◆ The records ◆
-- Opening Marker --
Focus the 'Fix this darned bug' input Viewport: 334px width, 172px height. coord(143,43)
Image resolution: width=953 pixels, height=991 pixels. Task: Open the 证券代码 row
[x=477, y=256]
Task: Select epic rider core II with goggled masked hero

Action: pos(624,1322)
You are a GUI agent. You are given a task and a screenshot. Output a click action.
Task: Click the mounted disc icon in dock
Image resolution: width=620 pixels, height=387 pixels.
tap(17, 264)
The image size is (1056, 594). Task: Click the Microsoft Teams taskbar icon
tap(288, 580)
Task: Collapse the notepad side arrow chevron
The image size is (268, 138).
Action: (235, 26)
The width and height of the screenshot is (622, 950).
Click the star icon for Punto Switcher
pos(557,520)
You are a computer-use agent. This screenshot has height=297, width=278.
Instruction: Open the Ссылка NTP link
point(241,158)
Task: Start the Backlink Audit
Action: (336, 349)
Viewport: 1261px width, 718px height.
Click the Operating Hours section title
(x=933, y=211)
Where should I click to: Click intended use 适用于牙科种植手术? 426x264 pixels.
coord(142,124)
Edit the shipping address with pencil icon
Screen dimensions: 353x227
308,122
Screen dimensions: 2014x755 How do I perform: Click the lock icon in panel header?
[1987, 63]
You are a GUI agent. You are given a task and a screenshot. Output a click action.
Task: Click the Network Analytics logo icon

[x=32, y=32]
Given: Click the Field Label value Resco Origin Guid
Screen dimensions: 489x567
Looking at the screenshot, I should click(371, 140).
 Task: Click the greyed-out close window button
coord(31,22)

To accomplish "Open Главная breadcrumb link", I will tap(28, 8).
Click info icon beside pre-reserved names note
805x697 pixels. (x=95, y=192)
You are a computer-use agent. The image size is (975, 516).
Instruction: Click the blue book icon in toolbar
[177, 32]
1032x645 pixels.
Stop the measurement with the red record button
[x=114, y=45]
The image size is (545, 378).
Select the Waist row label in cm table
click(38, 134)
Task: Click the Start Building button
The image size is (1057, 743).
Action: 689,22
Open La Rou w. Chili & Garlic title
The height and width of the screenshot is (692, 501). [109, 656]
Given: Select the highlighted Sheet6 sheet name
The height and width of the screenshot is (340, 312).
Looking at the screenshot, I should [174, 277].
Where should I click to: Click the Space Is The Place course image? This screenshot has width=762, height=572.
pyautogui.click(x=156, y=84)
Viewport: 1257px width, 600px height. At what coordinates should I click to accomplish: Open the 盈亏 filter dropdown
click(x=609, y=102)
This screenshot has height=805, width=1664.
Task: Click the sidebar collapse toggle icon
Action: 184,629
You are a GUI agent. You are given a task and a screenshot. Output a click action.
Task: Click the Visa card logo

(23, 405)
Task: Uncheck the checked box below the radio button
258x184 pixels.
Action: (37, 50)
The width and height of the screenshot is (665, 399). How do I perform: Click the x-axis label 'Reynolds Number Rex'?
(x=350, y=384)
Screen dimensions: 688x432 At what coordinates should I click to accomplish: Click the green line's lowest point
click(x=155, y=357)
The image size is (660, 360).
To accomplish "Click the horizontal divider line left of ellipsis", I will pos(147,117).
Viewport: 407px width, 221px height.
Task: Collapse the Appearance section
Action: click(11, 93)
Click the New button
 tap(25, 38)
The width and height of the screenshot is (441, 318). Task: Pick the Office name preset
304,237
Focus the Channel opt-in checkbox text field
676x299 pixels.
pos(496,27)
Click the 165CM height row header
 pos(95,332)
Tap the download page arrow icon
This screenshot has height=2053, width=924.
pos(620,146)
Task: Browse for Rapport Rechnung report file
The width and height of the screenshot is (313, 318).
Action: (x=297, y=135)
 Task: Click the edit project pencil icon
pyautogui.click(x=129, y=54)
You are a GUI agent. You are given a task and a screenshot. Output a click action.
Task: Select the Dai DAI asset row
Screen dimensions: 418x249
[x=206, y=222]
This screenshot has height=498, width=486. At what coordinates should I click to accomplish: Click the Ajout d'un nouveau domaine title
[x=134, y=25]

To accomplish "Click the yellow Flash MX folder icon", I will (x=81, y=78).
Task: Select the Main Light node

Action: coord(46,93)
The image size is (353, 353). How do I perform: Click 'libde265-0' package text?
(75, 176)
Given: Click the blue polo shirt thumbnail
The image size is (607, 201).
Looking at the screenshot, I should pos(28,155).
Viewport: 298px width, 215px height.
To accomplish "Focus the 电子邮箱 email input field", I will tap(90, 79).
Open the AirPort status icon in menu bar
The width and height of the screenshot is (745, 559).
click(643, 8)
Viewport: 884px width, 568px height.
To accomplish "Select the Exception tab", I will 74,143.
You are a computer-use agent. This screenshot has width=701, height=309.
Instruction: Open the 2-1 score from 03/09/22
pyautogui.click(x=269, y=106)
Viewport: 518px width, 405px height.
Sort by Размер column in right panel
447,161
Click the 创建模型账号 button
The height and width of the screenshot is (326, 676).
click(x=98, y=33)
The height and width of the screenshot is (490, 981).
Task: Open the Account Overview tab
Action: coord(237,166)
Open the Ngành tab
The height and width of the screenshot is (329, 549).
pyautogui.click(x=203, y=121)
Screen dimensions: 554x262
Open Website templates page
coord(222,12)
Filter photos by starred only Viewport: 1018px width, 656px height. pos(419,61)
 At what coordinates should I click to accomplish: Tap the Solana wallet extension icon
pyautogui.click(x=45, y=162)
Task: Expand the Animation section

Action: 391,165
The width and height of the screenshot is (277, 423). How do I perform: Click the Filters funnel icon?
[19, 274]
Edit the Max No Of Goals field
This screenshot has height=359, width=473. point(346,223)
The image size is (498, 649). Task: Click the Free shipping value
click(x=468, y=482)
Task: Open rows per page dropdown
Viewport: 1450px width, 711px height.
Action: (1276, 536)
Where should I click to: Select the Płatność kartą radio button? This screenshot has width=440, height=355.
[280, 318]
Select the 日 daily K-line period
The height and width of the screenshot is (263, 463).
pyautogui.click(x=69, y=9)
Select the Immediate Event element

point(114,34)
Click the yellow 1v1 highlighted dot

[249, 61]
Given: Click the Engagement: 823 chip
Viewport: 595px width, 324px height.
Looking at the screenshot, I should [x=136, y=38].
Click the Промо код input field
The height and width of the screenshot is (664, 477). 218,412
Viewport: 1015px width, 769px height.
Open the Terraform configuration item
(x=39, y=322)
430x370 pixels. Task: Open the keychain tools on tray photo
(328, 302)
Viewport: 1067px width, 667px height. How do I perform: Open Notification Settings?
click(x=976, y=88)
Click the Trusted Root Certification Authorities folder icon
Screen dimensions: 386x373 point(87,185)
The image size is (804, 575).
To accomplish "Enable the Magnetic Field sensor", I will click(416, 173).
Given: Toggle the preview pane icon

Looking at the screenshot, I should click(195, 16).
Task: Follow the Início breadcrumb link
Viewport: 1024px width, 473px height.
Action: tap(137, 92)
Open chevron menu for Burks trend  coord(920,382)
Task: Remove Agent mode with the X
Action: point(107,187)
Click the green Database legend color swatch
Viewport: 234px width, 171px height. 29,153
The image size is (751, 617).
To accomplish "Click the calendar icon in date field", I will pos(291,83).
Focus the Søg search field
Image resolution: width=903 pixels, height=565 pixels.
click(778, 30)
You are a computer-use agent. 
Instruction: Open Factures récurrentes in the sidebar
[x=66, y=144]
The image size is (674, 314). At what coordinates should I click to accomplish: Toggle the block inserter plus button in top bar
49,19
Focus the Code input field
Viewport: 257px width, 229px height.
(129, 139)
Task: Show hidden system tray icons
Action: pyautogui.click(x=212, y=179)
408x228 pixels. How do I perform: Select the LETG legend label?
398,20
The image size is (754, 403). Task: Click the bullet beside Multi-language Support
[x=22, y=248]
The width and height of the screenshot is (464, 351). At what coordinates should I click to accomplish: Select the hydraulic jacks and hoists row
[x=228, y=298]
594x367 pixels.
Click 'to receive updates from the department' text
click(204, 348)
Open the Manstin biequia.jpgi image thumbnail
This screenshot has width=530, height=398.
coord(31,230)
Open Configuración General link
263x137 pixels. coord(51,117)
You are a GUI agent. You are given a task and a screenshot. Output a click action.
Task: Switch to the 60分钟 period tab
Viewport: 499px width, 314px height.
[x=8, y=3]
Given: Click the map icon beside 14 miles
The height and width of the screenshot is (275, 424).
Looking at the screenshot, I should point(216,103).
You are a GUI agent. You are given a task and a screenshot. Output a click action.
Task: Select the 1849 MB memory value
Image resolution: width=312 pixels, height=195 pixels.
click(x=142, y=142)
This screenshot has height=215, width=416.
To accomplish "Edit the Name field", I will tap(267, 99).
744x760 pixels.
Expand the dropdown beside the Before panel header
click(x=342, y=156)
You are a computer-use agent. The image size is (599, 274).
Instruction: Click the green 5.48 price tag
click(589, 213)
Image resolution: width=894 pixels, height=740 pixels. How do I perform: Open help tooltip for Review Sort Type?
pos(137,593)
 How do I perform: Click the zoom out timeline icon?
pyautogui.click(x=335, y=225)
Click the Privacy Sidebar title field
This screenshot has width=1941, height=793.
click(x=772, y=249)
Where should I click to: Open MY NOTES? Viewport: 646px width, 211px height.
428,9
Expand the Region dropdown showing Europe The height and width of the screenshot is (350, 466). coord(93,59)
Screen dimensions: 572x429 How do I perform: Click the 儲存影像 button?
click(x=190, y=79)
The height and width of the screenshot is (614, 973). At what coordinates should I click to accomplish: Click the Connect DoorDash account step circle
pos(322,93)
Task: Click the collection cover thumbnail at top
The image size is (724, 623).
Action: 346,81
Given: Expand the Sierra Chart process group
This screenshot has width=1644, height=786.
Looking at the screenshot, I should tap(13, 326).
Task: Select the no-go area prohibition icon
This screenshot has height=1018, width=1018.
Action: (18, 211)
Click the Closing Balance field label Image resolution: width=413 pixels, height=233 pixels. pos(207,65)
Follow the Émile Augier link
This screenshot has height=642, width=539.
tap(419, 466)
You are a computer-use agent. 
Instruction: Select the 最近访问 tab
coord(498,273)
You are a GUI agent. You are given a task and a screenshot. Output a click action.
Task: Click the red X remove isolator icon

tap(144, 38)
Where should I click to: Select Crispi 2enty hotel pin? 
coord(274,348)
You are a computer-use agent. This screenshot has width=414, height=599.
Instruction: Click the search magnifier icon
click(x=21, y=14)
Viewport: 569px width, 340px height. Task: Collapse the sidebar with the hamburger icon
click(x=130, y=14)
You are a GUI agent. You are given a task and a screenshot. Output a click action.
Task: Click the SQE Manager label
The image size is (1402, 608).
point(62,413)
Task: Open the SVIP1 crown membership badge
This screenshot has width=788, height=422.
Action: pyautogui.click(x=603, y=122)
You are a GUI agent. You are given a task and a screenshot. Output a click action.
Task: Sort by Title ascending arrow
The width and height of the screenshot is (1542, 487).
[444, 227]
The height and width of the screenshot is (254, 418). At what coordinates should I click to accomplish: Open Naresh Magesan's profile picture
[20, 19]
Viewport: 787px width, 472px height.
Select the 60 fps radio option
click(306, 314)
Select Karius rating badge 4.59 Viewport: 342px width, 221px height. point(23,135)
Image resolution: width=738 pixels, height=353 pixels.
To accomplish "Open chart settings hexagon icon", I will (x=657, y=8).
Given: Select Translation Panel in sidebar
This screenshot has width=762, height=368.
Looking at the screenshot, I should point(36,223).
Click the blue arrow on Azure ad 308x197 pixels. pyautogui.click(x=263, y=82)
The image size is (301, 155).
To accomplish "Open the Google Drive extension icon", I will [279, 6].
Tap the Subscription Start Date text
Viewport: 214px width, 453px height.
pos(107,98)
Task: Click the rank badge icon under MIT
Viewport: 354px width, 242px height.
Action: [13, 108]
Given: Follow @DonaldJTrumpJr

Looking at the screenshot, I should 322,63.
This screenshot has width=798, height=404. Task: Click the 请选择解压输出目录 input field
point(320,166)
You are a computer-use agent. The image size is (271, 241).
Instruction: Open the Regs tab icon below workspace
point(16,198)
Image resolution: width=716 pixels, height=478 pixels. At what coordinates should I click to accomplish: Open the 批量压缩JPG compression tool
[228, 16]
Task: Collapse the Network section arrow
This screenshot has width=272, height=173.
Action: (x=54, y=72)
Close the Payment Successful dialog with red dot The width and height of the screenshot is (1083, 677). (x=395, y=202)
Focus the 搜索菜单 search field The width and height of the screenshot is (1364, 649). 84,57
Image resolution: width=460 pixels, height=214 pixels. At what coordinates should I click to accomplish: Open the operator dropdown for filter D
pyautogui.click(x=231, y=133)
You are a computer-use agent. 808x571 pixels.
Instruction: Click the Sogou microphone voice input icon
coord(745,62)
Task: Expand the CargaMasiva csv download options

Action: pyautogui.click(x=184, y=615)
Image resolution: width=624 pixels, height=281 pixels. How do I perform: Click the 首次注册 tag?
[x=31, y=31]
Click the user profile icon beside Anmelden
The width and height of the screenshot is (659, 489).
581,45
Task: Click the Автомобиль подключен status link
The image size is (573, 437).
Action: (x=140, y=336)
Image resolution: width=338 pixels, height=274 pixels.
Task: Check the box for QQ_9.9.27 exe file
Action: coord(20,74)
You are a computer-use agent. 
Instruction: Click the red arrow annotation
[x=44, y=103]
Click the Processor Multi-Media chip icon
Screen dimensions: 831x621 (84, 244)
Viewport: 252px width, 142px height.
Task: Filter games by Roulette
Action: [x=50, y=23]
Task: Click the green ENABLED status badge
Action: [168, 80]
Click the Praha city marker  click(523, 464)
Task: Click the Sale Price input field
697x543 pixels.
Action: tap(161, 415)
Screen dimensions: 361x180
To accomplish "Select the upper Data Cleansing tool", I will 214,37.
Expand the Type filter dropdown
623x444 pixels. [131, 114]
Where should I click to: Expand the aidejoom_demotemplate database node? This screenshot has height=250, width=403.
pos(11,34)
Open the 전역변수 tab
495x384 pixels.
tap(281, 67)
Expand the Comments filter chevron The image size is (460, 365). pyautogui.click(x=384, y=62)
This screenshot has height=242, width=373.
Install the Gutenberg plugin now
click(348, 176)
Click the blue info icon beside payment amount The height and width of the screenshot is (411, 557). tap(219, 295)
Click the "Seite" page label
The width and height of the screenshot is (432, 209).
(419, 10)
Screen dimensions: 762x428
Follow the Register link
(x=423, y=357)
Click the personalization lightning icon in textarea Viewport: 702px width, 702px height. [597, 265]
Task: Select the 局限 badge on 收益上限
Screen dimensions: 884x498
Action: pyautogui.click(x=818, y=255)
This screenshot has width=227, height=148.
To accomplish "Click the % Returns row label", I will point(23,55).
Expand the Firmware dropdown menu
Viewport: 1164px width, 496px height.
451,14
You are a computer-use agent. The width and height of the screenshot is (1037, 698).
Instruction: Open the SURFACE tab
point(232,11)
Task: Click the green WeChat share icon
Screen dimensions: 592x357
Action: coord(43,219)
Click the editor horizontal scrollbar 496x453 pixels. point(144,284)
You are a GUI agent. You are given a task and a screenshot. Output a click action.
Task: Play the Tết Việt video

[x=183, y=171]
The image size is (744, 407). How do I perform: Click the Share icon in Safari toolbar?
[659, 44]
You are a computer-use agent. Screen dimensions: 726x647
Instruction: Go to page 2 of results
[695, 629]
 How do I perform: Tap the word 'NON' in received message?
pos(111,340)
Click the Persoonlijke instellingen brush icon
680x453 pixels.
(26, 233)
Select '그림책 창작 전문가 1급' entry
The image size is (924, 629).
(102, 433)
-- Closing Marker --
◆ Exercise requirements ◆
After locating the line that contains "Task: Play the Tết Việt video", print that line and every one after it through the last line of the listing, exactly.

◆ Response to this task ◆
Task: Play the Tết Việt video

[x=183, y=171]
The image size is (744, 407). How do I perform: Click the Share icon in Safari toolbar?
[659, 44]
You are a computer-use agent. Screen dimensions: 726x647
Instruction: Go to page 2 of results
[695, 629]
 How do I perform: Tap the word 'NON' in received message?
pos(111,340)
Click the Persoonlijke instellingen brush icon
680x453 pixels.
(26, 233)
Select '그림책 창작 전문가 1급' entry
The image size is (924, 629).
(102, 433)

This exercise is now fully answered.